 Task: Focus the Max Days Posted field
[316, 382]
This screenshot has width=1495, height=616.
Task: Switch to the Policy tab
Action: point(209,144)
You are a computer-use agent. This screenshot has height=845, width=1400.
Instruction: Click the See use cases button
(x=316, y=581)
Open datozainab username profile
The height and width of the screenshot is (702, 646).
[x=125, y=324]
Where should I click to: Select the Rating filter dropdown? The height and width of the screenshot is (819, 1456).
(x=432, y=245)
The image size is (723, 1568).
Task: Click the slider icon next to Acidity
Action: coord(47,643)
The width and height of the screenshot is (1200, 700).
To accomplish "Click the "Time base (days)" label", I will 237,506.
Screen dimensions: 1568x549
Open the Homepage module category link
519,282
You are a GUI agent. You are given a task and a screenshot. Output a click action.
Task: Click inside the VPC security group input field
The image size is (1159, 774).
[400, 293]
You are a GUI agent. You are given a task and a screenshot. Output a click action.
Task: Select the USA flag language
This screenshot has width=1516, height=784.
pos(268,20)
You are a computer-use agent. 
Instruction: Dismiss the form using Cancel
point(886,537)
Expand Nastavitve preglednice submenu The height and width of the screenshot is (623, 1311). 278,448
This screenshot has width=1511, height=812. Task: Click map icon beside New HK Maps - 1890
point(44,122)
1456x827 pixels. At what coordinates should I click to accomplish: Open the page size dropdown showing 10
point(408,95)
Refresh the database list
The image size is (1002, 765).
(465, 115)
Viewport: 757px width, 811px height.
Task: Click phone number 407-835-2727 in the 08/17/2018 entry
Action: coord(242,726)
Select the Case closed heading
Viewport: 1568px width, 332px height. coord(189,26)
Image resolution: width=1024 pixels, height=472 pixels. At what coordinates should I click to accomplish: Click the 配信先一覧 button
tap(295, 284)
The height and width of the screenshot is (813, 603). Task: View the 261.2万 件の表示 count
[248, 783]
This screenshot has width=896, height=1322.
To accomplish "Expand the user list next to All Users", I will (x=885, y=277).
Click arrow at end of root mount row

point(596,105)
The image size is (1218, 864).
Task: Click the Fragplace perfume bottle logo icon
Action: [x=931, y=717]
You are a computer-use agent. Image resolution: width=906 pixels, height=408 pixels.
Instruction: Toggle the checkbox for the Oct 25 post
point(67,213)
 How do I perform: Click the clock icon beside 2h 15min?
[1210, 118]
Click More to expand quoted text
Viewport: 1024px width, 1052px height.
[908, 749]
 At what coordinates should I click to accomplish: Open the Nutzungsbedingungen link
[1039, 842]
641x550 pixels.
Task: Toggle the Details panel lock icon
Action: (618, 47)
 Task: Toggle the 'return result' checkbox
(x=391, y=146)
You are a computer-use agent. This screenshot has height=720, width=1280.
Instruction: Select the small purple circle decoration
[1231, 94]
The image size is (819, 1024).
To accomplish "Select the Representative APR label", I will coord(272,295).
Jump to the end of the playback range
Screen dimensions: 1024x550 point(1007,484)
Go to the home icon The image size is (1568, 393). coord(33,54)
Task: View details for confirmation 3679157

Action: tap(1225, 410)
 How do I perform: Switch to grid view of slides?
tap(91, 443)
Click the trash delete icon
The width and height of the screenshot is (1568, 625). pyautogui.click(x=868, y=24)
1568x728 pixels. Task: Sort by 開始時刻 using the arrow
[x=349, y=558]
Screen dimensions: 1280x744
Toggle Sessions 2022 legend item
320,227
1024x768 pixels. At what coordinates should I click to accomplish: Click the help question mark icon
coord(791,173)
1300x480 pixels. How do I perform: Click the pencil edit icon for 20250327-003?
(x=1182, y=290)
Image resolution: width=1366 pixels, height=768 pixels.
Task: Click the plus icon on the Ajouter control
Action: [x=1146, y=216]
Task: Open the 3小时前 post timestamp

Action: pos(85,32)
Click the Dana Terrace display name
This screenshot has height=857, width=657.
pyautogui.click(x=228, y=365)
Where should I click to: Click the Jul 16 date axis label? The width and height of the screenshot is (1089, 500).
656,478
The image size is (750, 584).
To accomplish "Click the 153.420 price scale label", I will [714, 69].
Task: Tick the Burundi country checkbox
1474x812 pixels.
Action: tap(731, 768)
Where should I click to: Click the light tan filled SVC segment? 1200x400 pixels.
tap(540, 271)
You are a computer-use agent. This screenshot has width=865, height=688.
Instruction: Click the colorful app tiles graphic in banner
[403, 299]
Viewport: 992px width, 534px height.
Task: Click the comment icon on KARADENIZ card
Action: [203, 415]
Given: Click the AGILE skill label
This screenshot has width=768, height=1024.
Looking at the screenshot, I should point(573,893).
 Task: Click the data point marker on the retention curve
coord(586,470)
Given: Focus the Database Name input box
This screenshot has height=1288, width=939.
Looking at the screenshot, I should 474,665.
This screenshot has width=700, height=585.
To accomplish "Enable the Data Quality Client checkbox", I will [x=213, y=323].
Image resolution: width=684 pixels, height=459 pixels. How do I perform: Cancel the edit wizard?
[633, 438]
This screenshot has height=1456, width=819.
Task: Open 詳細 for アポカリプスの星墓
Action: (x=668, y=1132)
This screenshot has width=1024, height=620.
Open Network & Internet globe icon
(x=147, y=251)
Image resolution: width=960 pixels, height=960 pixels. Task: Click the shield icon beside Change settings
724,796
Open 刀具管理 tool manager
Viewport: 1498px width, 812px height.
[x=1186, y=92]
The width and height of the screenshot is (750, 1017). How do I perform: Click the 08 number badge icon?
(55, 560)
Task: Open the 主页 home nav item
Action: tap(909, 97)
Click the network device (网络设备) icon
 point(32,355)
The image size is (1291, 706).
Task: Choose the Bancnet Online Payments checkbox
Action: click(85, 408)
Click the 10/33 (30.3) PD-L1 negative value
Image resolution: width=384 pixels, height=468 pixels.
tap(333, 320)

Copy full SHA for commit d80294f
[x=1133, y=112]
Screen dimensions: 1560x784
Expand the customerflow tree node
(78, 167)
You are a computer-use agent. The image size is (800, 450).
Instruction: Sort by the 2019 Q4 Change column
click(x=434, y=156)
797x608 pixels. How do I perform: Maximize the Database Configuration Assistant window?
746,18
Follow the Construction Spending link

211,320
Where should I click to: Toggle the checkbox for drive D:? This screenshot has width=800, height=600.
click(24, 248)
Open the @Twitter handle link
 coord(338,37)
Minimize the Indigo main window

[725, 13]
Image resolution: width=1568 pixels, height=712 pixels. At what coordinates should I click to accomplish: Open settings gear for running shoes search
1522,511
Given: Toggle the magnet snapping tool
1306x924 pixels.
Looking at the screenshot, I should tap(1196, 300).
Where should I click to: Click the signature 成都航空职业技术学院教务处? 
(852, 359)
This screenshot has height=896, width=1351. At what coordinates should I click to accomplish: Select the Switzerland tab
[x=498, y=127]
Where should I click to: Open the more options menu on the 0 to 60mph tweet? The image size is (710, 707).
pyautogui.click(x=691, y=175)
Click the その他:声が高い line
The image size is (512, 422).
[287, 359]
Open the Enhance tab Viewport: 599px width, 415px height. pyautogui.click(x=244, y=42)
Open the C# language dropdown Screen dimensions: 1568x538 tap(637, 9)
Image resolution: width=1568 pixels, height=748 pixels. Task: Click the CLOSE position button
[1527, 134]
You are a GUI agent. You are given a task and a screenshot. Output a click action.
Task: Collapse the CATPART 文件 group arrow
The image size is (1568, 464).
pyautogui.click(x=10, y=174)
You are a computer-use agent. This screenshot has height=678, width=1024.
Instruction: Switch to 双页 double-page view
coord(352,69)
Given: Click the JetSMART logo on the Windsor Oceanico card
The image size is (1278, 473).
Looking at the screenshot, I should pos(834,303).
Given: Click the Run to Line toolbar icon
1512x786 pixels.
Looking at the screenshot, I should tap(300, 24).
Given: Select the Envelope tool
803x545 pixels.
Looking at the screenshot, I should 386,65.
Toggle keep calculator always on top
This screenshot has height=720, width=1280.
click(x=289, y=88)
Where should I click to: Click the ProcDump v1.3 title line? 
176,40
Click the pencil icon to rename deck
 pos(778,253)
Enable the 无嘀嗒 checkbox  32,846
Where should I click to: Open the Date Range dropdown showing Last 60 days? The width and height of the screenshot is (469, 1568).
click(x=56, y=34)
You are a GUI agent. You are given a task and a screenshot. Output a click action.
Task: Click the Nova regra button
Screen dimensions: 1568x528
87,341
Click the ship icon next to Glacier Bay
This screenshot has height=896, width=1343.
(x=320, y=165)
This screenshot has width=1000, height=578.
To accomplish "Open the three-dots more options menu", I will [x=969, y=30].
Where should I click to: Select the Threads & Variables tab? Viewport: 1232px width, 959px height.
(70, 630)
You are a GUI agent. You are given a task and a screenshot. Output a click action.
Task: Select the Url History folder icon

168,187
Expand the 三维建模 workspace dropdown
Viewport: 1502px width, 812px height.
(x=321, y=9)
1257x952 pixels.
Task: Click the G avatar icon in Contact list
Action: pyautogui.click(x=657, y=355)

Task directions: Among these entries, how many lines include the string "input"? Reply with the number by itself.

Answer: 2